日曜午後2時(現地時間/日本時間2日4時)から71周で争われる決勝レースは、路面の摩耗率が低いため1ストップも可能ですが理論的には2ストップが最速と、ピレリが明らかにしています。懸念される天候も最新の情報ではにわか雨または雷雨の予報があり、降水確率も60パーセント。サーキットも全体的にエスケープゾーンが狭く、セーフティカーの出動の可能性も高いことから荒れた展開になることも十分に考えられます。
まさにロズベルグにとってはチャレンジングかつ重要な一戦。注目の1コーナーを制し、見事ポール・トゥ・ウインを飾ることができるか、大いに注目したいところです。

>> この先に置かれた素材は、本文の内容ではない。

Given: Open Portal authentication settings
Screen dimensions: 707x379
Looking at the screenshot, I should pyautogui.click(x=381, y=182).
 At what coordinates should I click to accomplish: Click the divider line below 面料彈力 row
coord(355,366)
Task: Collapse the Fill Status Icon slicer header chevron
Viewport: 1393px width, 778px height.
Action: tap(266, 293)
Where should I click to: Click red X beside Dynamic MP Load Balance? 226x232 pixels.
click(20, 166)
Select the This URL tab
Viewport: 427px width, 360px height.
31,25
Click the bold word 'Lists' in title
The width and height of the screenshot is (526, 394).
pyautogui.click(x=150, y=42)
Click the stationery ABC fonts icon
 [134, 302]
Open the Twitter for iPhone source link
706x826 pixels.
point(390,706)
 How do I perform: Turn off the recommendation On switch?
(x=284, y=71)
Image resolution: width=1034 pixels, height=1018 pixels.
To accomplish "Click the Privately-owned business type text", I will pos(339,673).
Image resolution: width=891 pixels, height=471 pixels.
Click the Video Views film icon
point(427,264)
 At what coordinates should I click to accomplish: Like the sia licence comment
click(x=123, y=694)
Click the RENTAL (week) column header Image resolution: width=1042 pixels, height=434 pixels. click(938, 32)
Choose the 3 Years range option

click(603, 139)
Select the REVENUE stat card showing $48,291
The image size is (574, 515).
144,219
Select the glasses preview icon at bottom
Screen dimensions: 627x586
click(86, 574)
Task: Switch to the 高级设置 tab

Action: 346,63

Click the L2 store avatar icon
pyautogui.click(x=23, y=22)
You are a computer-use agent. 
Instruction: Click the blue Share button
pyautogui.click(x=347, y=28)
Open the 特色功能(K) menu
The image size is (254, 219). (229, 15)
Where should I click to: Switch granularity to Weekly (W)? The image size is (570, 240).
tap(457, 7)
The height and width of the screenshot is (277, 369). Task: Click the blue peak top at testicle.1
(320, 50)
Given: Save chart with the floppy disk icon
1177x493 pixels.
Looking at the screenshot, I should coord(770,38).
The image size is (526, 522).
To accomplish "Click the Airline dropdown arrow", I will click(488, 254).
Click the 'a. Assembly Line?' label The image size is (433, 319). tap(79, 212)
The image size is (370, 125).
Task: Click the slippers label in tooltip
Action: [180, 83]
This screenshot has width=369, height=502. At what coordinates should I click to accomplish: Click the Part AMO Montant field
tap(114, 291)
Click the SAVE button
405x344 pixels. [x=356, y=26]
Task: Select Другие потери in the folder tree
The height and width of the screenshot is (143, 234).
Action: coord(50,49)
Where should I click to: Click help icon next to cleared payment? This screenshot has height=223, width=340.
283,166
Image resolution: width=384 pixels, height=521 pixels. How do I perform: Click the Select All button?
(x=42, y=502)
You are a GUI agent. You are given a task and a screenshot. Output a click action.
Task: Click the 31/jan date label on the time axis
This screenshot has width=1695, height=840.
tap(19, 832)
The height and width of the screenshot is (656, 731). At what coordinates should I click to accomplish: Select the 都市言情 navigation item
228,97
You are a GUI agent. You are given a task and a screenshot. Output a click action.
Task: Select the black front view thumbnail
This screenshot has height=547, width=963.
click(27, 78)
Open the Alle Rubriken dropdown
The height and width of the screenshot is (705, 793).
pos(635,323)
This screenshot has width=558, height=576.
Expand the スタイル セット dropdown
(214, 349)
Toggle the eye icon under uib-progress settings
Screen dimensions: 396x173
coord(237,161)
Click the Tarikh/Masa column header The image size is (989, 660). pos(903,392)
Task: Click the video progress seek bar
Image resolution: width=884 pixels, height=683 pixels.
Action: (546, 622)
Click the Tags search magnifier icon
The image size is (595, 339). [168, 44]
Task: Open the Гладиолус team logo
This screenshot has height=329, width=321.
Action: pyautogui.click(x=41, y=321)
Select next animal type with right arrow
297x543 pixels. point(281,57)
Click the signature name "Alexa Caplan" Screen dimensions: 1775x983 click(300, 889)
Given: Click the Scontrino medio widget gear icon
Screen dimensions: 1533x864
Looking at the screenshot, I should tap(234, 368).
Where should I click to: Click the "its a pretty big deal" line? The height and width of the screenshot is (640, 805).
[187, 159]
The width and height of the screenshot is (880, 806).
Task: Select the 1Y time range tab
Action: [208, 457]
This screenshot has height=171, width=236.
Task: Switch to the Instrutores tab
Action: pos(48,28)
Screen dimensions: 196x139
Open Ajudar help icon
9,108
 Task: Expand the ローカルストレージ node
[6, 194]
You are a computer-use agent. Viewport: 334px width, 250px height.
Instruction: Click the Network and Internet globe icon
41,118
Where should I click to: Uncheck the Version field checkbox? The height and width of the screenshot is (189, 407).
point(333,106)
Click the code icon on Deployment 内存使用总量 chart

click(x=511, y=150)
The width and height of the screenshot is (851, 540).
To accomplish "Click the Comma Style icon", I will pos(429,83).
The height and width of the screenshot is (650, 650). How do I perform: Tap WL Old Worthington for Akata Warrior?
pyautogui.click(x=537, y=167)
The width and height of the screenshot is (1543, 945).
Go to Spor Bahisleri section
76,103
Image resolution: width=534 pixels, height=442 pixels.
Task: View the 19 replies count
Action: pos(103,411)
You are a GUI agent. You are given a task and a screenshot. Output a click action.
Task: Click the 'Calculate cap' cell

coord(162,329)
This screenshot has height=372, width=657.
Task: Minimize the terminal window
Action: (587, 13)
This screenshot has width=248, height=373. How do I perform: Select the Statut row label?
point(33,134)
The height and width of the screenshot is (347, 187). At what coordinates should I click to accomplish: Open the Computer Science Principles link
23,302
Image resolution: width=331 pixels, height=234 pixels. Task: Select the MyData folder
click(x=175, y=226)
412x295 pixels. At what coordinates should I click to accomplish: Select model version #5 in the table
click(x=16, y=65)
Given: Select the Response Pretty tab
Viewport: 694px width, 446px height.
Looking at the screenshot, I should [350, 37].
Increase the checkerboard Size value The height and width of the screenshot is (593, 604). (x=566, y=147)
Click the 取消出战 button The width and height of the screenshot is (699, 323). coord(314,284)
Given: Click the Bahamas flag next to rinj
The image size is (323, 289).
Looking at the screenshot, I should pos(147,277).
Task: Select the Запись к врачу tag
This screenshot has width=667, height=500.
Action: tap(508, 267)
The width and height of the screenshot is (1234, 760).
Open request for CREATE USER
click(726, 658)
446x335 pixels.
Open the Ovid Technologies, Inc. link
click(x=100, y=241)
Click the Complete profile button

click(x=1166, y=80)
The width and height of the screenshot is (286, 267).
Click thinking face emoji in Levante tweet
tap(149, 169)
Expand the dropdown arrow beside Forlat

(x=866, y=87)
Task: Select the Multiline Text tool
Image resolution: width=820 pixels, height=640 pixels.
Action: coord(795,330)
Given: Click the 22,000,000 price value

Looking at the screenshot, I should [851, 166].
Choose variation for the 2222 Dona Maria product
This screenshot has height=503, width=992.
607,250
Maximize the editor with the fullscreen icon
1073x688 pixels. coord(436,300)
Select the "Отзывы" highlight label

なお、今回の予選では、カレンダー屈指の高速サーキットとして知られるモンツァの予選最高速、354.6km/h(セルジオ・ペレス/フォース・インディア)を上回る364.3km/hをウイリアムズのフェリペ・マッサが記録。トップ10でもザウバーの2台を除く8台がメルセデスのパワーユニットを搭載するマシンと、相変わらずメルセデス製PUの速さが際立っています。
ちなみにフェラーリ勢のトップはザウバーを駆るフェリペ・ナッセの358.2km/hで全体の3番手、ルノー製はトロロッソのマックス・フェルスタッペンが記録した350.9km/hで全体の13番手、フェルナンド・アロンソのみの出走となったホンダ勢は345.9km/hで全体の16番手となっています。